--- BEGIN Information shown ---
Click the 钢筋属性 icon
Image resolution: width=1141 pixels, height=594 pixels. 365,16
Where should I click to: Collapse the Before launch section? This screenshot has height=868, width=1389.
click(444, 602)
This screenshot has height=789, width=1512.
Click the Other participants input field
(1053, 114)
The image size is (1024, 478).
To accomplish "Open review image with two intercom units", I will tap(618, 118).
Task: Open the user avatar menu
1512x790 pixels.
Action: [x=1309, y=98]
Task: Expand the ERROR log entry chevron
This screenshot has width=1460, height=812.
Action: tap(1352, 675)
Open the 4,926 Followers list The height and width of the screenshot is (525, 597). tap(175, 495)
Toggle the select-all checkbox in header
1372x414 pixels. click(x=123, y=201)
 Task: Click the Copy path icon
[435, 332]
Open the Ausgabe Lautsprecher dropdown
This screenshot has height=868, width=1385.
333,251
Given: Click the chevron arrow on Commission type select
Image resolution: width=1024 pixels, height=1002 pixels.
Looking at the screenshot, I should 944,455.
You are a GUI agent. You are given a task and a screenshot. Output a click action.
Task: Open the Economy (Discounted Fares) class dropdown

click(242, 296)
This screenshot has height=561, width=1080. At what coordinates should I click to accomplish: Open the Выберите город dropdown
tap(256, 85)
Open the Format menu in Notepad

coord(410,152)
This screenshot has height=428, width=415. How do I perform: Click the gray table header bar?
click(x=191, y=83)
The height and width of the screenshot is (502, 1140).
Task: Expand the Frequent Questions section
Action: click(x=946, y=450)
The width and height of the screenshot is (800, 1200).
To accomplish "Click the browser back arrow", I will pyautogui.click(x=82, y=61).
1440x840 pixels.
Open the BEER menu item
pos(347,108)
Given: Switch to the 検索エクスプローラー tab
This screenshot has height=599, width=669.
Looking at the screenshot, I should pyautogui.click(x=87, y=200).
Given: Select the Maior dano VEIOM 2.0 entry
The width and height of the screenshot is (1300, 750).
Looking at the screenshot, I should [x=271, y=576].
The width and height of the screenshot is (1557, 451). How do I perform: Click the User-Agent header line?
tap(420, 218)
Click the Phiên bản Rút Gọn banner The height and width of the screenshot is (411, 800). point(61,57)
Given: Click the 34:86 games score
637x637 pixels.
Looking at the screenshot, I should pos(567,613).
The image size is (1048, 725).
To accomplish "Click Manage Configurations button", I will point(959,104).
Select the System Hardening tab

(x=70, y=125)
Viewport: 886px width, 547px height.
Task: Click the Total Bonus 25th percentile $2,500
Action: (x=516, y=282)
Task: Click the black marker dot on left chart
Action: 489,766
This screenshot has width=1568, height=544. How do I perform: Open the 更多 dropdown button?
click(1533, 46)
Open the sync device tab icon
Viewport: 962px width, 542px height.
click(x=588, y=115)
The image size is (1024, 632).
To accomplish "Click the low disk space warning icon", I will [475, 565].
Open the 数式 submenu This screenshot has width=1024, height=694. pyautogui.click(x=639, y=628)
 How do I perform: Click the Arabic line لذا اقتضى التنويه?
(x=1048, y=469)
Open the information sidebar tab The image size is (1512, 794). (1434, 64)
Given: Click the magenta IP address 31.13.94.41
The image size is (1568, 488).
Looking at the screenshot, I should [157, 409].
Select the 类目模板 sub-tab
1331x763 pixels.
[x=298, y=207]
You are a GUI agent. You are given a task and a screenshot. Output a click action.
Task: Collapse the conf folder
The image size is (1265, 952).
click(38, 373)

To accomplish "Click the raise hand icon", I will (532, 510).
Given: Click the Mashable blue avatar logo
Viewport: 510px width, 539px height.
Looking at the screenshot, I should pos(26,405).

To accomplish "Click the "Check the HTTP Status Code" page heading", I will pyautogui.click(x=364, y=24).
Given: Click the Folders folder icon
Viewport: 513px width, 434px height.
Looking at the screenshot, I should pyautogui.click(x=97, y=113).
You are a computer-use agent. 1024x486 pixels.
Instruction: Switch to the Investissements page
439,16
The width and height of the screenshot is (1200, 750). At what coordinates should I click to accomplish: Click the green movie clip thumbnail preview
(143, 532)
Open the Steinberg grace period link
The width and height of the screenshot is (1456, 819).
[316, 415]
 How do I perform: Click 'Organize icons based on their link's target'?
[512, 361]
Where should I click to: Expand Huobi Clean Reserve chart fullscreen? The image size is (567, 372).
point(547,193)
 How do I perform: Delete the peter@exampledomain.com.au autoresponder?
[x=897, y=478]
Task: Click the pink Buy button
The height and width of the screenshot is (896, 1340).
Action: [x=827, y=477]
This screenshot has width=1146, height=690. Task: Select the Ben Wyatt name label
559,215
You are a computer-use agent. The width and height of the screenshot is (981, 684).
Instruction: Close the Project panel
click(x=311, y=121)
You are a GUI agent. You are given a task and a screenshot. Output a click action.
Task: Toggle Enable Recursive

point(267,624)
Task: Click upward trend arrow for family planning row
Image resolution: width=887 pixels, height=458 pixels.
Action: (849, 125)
--- END Information shown ---
**Stated problem:** Quote the material above verbatim, reproducing every line without alteration.

**Exercise answer:**
Click the 钢筋属性 icon
Image resolution: width=1141 pixels, height=594 pixels. 365,16
Where should I click to: Collapse the Before launch section? This screenshot has height=868, width=1389.
click(444, 602)
This screenshot has height=789, width=1512.
Click the Other participants input field
(1053, 114)
The image size is (1024, 478).
To accomplish "Open review image with two intercom units", I will tap(618, 118).
Task: Open the user avatar menu
1512x790 pixels.
Action: [x=1309, y=98]
Task: Expand the ERROR log entry chevron
This screenshot has width=1460, height=812.
Action: tap(1352, 675)
Open the 4,926 Followers list The height and width of the screenshot is (525, 597). tap(175, 495)
Toggle the select-all checkbox in header
1372x414 pixels. click(x=123, y=201)
 Task: Click the Copy path icon
[435, 332]
Open the Ausgabe Lautsprecher dropdown
This screenshot has height=868, width=1385.
333,251
Given: Click the chevron arrow on Commission type select
Image resolution: width=1024 pixels, height=1002 pixels.
Looking at the screenshot, I should 944,455.
You are a GUI agent. You are given a task and a screenshot. Output a click action.
Task: Open the Economy (Discounted Fares) class dropdown

click(242, 296)
This screenshot has height=561, width=1080. At what coordinates should I click to accomplish: Open the Выберите город dropdown
tap(256, 85)
Open the Format menu in Notepad

coord(410,152)
This screenshot has height=428, width=415. How do I perform: Click the gray table header bar?
click(x=191, y=83)
The height and width of the screenshot is (502, 1140).
Task: Expand the Frequent Questions section
Action: click(x=946, y=450)
The width and height of the screenshot is (800, 1200).
To accomplish "Click the browser back arrow", I will pyautogui.click(x=82, y=61).
1440x840 pixels.
Open the BEER menu item
pos(347,108)
Given: Switch to the 検索エクスプローラー tab
This screenshot has height=599, width=669.
Looking at the screenshot, I should pyautogui.click(x=87, y=200).
Given: Select the Maior dano VEIOM 2.0 entry
The width and height of the screenshot is (1300, 750).
Looking at the screenshot, I should [x=271, y=576].
The width and height of the screenshot is (1557, 451). How do I perform: Click the User-Agent header line?
tap(420, 218)
Click the Phiên bản Rút Gọn banner The height and width of the screenshot is (411, 800). point(61,57)
Given: Click the 34:86 games score
637x637 pixels.
Looking at the screenshot, I should pos(567,613).
The image size is (1048, 725).
To accomplish "Click Manage Configurations button", I will point(959,104).
Select the System Hardening tab

(x=70, y=125)
Viewport: 886px width, 547px height.
Task: Click the Total Bonus 25th percentile $2,500
Action: (x=516, y=282)
Task: Click the black marker dot on left chart
Action: 489,766
This screenshot has width=1568, height=544. How do I perform: Open the 更多 dropdown button?
click(1533, 46)
Open the sync device tab icon
Viewport: 962px width, 542px height.
click(x=588, y=115)
The image size is (1024, 632).
To accomplish "Click the low disk space warning icon", I will [475, 565].
Open the 数式 submenu This screenshot has width=1024, height=694. pyautogui.click(x=639, y=628)
 How do I perform: Click the Arabic line لذا اقتضى التنويه?
(x=1048, y=469)
Open the information sidebar tab The image size is (1512, 794). (1434, 64)
Given: Click the magenta IP address 31.13.94.41
The image size is (1568, 488).
Looking at the screenshot, I should [157, 409].
Select the 类目模板 sub-tab
1331x763 pixels.
[x=298, y=207]
You are a GUI agent. You are given a task and a screenshot. Output a click action.
Task: Collapse the conf folder
The image size is (1265, 952).
click(38, 373)

To accomplish "Click the raise hand icon", I will (532, 510).
Given: Click the Mashable blue avatar logo
Viewport: 510px width, 539px height.
Looking at the screenshot, I should pos(26,405).

To accomplish "Click the "Check the HTTP Status Code" page heading", I will pyautogui.click(x=364, y=24).
Given: Click the Folders folder icon
Viewport: 513px width, 434px height.
Looking at the screenshot, I should pyautogui.click(x=97, y=113).
You are a computer-use agent. 1024x486 pixels.
Instruction: Switch to the Investissements page
439,16
The width and height of the screenshot is (1200, 750). At what coordinates should I click to accomplish: Click the green movie clip thumbnail preview
(143, 532)
Open the Steinberg grace period link
The width and height of the screenshot is (1456, 819).
[316, 415]
 How do I perform: Click 'Organize icons based on their link's target'?
[512, 361]
Where should I click to: Expand Huobi Clean Reserve chart fullscreen? The image size is (567, 372).
point(547,193)
 How do I perform: Delete the peter@exampledomain.com.au autoresponder?
[x=897, y=478]
Task: Click the pink Buy button
The height and width of the screenshot is (896, 1340).
Action: [x=827, y=477]
This screenshot has width=1146, height=690. Task: Select the Ben Wyatt name label
559,215
You are a computer-use agent. The width and height of the screenshot is (981, 684).
Instruction: Close the Project panel
click(x=311, y=121)
You are a GUI agent. You are given a task and a screenshot. Output a click action.
Task: Toggle Enable Recursive

point(267,624)
Task: Click upward trend arrow for family planning row
Image resolution: width=887 pixels, height=458 pixels.
Action: (849, 125)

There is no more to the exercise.